> [PROBLEM 1]: In the forum thread below, why does the writer argue that logic should not be placed in the sitemap? Answer in one to three sentences.
======== QUOTED PASSAGE ========
That's not my point. I just see the layout of FS emerging thru this.
 
> > 2) this requires you to think! Sure, I can't force you to think, but
> > it's good to try.
> 
> Ha! I am thinking, and I think you're wrong. :)

Prrrr :-P
 
> > Example?
> >
> > Java avoiding multiple inheritance. That's the best ever.
> >
> > Have you ever wanted multiple inheritance? I did. Badly. It forced me to
> > go to my whiteboard and layout my OO strategy. Now I don't anymore
> > because I saw the problem and my design improved.
> 
> That's smokescreen, it isn't exactly relevant to this discussion. Trying
> to sidetrack me, you are... :)

No, dude, I don't need to do tricks to prove my points and I think you
got caught into FS.
 
> > Careful, a sitemap with no variables is, to me, the exact equivalent.
> > You should _not_ place logic into the sitemap... by creating variables
> > and run-time parameters.... it would soon make the sitemap too complex
> > to handle.
> 
> But you _already_ have logic in the sitemap. 

This is unfortunately correct. But the -minimal- logic necessary (but I
admit you've got a big point on this)

> What else is the matcher element but a boolean conditional? 

No, that's not logic. To me logic is

 <process uri="/**">
  <generator ... src="./home/**"/>

where "**" is a variable. This is what I'm seriously concerned about,
also because it's hard to visually program.

> I do _not_ think we need to _create_
> variables in the sitemap, just reference them.

Point well taken.
======== EXTRACTED INFORMATION ========
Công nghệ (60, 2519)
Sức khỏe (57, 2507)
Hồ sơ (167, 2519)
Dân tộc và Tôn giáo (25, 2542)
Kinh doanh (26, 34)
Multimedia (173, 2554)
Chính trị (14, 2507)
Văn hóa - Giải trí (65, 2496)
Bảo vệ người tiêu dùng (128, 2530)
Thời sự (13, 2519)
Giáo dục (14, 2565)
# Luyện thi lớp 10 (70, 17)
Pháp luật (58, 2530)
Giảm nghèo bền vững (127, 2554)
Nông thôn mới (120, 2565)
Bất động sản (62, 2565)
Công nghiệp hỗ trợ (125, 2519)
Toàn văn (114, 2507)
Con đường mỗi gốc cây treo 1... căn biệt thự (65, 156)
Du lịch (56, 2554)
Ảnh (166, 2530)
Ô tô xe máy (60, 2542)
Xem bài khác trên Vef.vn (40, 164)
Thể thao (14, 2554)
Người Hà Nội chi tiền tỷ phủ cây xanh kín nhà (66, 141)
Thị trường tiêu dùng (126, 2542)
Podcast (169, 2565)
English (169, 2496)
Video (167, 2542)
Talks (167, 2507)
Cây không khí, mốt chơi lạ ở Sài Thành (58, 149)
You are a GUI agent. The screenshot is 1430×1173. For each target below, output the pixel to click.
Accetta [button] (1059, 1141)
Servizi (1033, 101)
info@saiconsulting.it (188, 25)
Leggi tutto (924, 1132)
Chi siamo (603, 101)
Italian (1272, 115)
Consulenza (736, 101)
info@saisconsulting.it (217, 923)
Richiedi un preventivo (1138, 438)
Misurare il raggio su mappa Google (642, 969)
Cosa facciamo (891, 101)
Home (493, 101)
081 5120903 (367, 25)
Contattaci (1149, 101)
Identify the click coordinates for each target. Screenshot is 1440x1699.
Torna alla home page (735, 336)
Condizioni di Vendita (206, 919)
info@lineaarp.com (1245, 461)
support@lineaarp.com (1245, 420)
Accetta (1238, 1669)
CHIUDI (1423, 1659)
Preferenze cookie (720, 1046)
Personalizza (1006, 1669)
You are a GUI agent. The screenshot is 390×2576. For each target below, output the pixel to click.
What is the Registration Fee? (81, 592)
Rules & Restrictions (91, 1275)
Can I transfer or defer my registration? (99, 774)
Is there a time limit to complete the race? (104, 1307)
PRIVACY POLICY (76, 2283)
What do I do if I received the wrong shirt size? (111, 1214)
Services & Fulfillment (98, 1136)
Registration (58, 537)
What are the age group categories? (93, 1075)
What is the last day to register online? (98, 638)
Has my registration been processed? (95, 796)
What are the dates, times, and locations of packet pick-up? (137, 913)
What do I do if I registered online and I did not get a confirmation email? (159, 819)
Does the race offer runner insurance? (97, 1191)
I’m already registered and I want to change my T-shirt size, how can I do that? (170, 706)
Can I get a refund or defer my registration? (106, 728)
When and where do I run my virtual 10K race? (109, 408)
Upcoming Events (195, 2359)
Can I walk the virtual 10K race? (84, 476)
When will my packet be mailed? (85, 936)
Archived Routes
========
> [PROBLEM 2]: Express the records above as a numbered list, starting at the line that contains "When and where" and ending at the end of the records, with blank lines left out.

> [EXERCISE RESULT 1]: The writer says that creating variables and run-time parameters in the sitemap would soon make it too complex to handle.

> [EXERCISE RESULT 2]:
1. When and where do I run my virtual 10K race? (109, 408)
2. Upcoming Events (195, 2359)
3. Can I walk the virtual 10K race? (84, 476)
4. When will my packet be mailed? (85, 936)
5. Archived Routes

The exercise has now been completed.